**Directive 1**
In two sentences, summarize the mailing-list post about TCPcrypt and authentication that follows.

**Passage given**
--

[liberationtech] Firesheep: Making the Complicated Trivial

Gregory Maxwell gmaxwell at gmail.com
Wed Oct 27 12:50:23 PDT 2010


On Wed, Oct 27, 2010 at 1:45 PM, Chris Palmer <chris at eff.org> wrote:
> On Oct 26, 2010, at 5:33 PM, Gregory Maxwell wrote:
>
>> Contrary to your statement— TCPcrypt, or rather the TCPcrypt model,
>> doesn't fail to provide authentication. Instead it provides the
>> appropriate hooks so that an application can implement its own
>> transport-bound domain specific authentication on top of the
>> ephemerally keyed secured connection.  The TCPcrypt package contains
>> example applications that do this.
>
> The only thing that matters is what the user story is: How are people to understand the security guarantee, detect when it has been broken, and know what to do when it has been broken? TCPcrypt's story seems to be "we have no story, and that's a feature".
>
> http://www.faqs.org/docs/artu/ch01s04.html
>
> """But the cost of the mechanism-not-policy approach is that when the user *can* set policy, the user *must* set policy. Nontechnical end-users [I prefer the term "people" --- CP] frequently find Unix's profusion of options and interface styles overwhelming and retreat to systems that at least pretend to offer them simplicity."""
>
> The biggest security problem on the internet right now is usability. No more half-measures and geek sideshows, please.

I am extremely disappointed by your dismissive response— I would have
hoped at least a blow by blow counter argument.  Now I'm mostly left
repeating myself because you basically said nothing.

Not trying to put authentication in the transport layer is _essential_
to usability because all authentication methods have user interface
implications.  Do you disagree?

--

**Directive 2**
Duplicate the stretch of the records from the line that contains "Image resolution: width=909" through the line that contains "[x=232, y=43]", leaving the pictures out of your copy.

**Items**

--

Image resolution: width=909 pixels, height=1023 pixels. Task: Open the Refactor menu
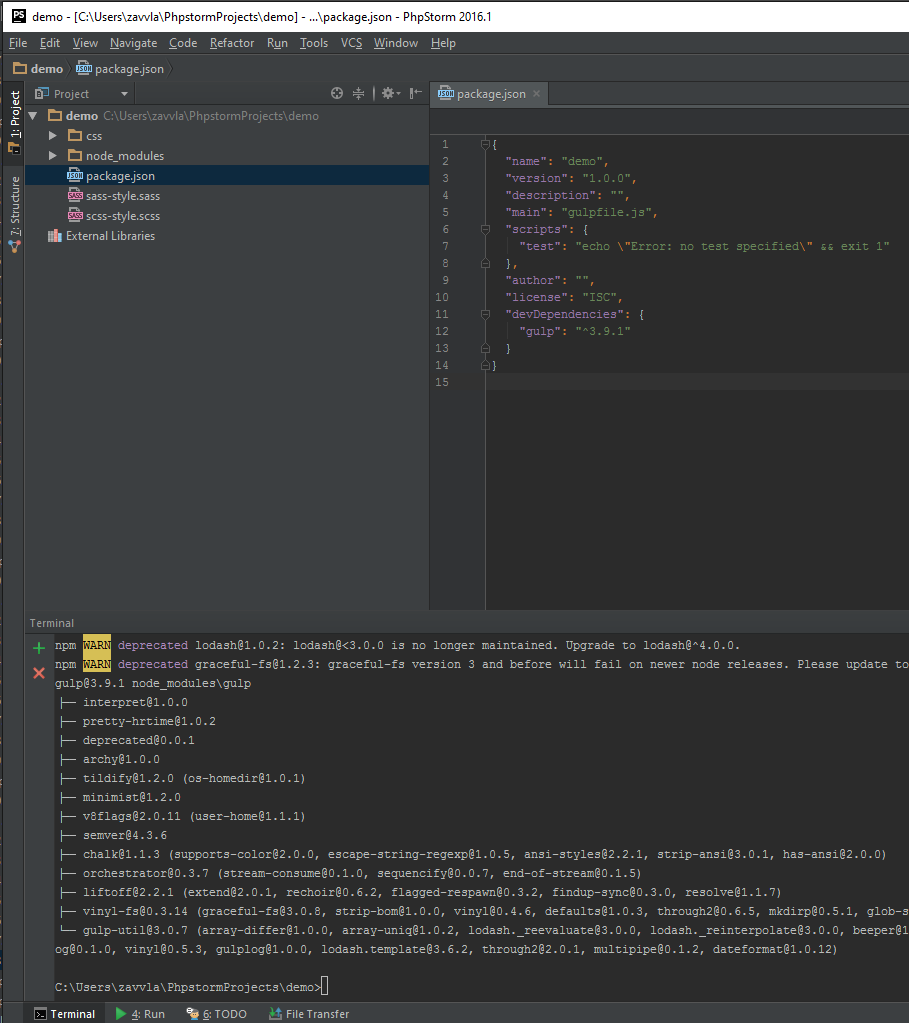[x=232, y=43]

--

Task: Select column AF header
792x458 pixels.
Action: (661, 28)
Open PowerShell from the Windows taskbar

--

**Expected output 1**
Chris Palmer argues that TCPcrypt gives people no clear way to understand its security guarantee or to tell when it has been broken, and calls usability the biggest security problem on the internet. Gregory Maxwell answers that keeping authentication out of the transport layer is essential to usability because all authentication methods have user interface implications, and that TCPcrypt instead supplies hooks so applications can build their own authentication on top.

**Expected output 2**
Image resolution: width=909 pixels, height=1023 pixels. Task: Open the Refactor menu
[x=232, y=43]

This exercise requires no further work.